### Work instruction
Apart from the pictures, return every line of the listing exactly.

### Input

········

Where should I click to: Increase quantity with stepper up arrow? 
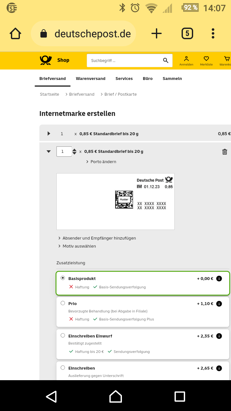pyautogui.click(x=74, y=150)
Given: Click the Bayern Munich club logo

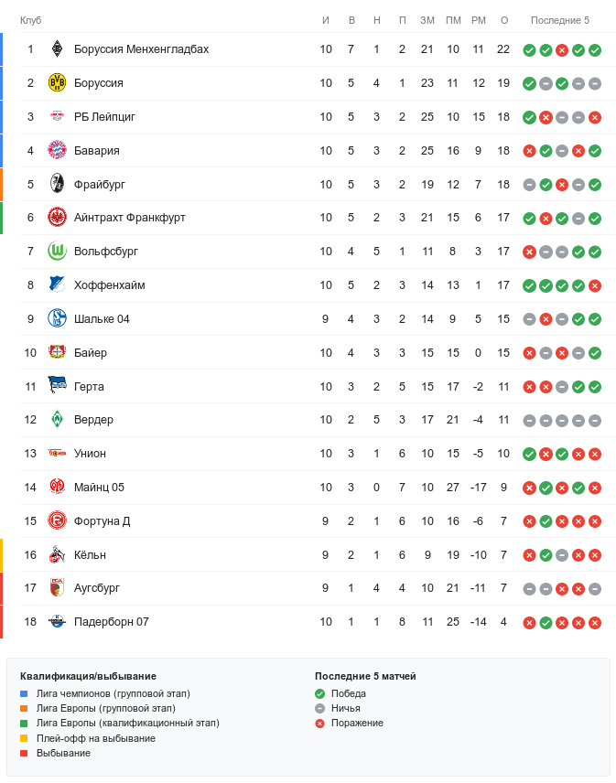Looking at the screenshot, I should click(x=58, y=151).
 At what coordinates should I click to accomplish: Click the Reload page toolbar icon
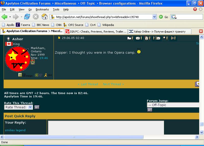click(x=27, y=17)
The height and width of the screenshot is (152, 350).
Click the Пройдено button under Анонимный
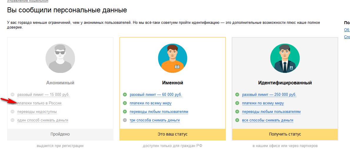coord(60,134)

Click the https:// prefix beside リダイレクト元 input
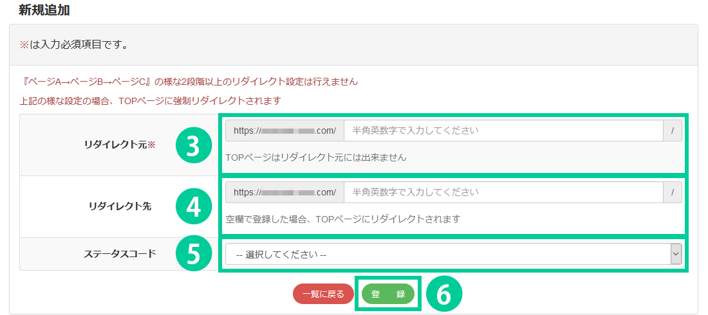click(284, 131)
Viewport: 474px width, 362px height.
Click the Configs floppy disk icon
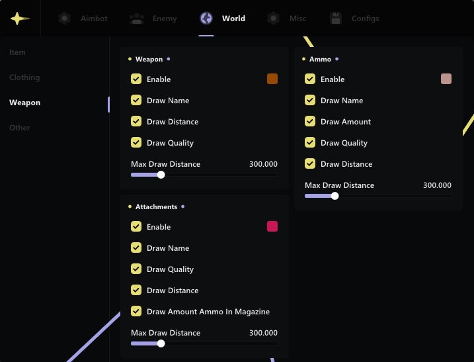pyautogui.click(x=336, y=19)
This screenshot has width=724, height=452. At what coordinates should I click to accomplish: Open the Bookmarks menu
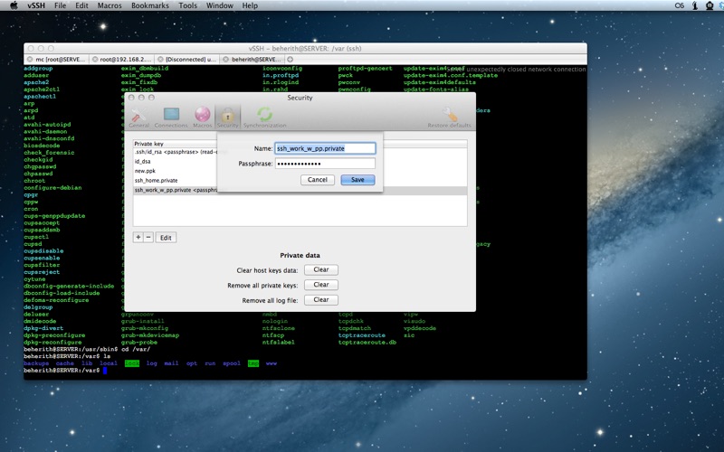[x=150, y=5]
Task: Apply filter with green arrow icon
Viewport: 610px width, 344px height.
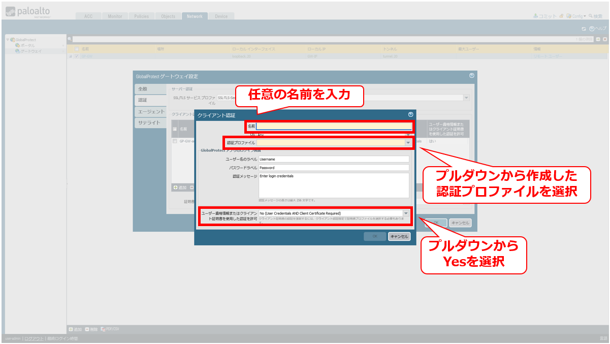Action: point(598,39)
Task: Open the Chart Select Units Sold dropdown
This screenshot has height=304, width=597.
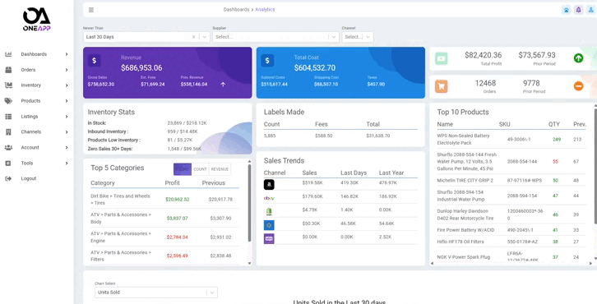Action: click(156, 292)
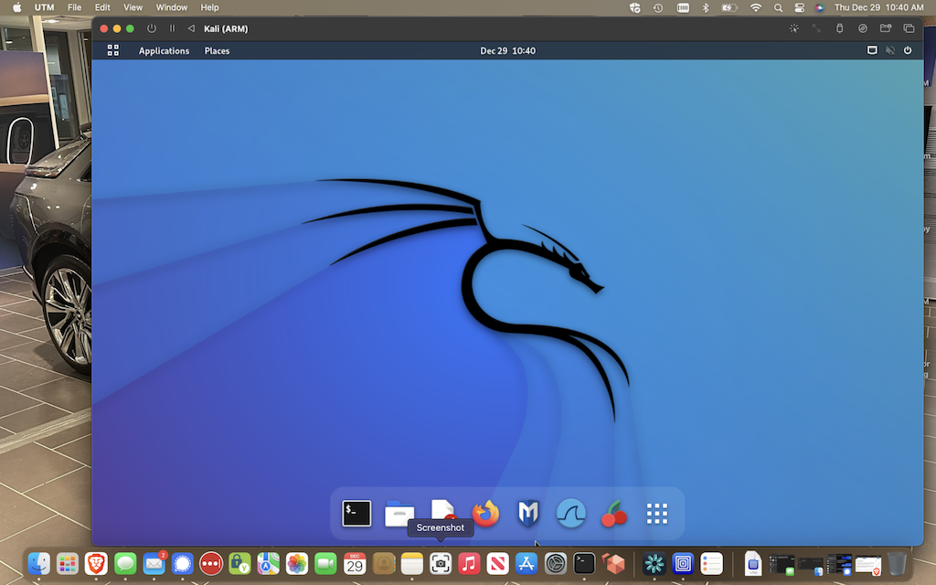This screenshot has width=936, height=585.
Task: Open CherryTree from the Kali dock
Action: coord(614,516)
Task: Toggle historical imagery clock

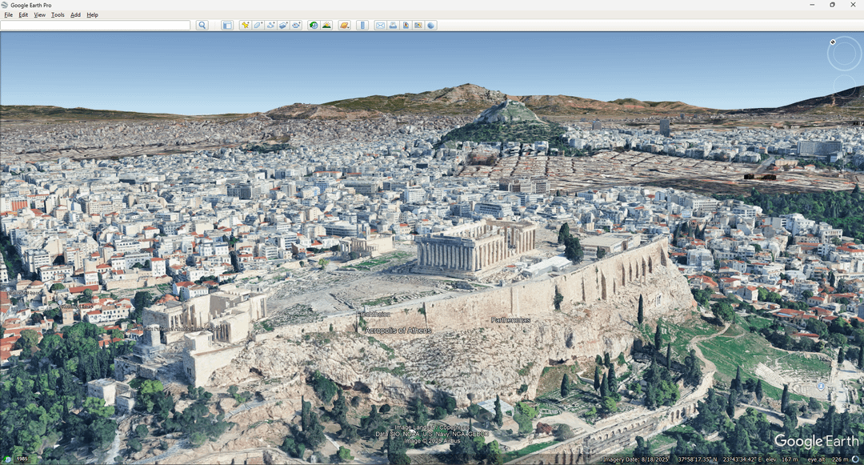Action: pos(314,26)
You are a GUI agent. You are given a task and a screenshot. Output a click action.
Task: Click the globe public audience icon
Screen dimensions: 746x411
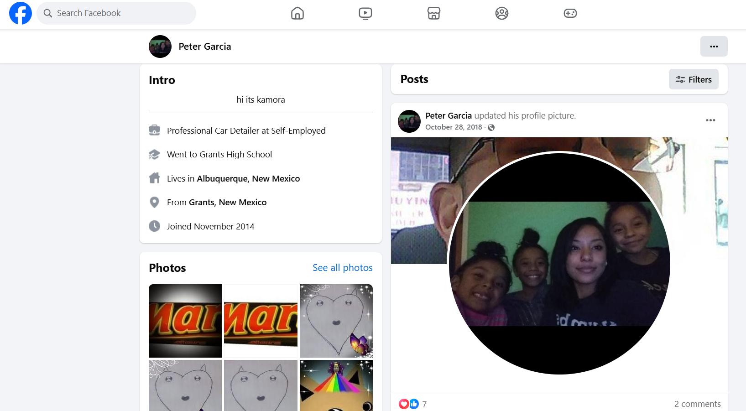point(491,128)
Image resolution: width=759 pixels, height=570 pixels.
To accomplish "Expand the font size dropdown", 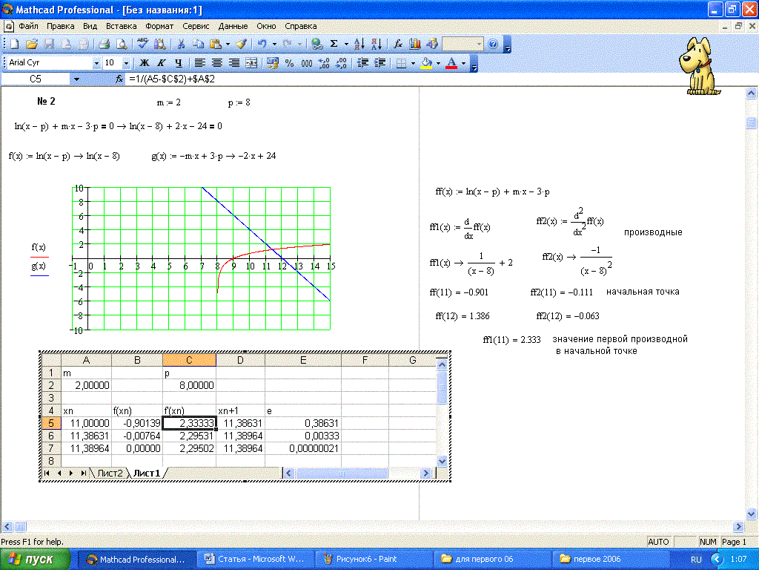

········

### Result of this task
Where should I click to: Increase quantity with stepper up arrow? 
pyautogui.click(x=74, y=150)
Given: Click the Bayern Munich club logo

Looking at the screenshot, I should click(x=58, y=151).
 At what coordinates should I click to accomplish: Click the Reload page toolbar icon
click(x=27, y=17)
The height and width of the screenshot is (152, 350).
Click the Пройдено button under Анонимный
coord(60,134)

Click the https:// prefix beside リダイレクト元 input
click(284, 131)
Viewport: 474px width, 362px height.
Click the Configs floppy disk icon
pyautogui.click(x=336, y=19)
This screenshot has width=724, height=452. At what coordinates should I click to accomplish: Open the Bookmarks menu
[x=150, y=5]
Task: Apply filter with green arrow icon
Viewport: 610px width, 344px height.
Action: point(598,39)
Task: Open the Chart Select Units Sold dropdown
This screenshot has height=304, width=597.
Action: click(156, 292)
This screenshot has width=936, height=585.
Task: Open CherryTree from the Kali dock
Action: coord(614,516)
Task: Toggle historical imagery clock

Action: pos(314,26)
You are a GUI agent. You are given a task and a screenshot. Output a click action.
Task: Click the globe public audience icon
Screen dimensions: 746x411
point(491,128)
Image resolution: width=759 pixels, height=570 pixels.
To accomplish "Expand the font size dropdown", 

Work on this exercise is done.